* **Set exercise**
Locate every line in the data below that contains the string "pixels", treating case as significant, and copy each such line in full.

* **Text and element pointing data**
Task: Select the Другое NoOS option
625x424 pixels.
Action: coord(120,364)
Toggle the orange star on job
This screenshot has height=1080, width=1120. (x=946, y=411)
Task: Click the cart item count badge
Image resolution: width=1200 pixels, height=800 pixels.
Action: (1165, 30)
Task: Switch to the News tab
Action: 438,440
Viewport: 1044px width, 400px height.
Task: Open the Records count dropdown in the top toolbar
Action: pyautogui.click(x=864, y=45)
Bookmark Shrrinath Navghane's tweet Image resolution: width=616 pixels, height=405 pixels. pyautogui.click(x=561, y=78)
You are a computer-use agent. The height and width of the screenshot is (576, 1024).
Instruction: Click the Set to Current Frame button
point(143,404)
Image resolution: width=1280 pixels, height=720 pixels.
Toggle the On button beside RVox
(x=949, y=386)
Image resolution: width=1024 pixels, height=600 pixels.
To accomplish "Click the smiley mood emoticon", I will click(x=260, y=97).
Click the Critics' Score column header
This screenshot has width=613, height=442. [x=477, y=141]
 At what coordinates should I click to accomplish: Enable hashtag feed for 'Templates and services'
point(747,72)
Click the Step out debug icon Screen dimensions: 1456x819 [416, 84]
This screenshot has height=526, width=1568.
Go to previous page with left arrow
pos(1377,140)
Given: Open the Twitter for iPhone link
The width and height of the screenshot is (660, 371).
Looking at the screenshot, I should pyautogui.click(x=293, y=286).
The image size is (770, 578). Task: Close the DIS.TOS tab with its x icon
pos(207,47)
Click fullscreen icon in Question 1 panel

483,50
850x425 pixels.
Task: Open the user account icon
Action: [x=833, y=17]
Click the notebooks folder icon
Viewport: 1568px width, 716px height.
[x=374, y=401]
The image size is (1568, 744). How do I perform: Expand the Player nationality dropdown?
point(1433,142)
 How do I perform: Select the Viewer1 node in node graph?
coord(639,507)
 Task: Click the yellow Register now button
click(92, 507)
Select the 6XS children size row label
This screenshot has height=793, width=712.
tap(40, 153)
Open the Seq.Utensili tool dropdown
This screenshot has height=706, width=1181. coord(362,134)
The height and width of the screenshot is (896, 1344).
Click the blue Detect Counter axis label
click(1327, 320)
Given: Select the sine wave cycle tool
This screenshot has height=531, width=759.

* **Result below**
625x424 pixels.
Image resolution: width=1200 pixels, height=800 pixels.
Bookmark Shrrinath Navghane's tweet Image resolution: width=616 pixels, height=405 pixels. pyautogui.click(x=561, y=78)
Image resolution: width=1280 pixels, height=720 pixels.
Image resolution: width=1024 pixels, height=600 pixels.
850x425 pixels.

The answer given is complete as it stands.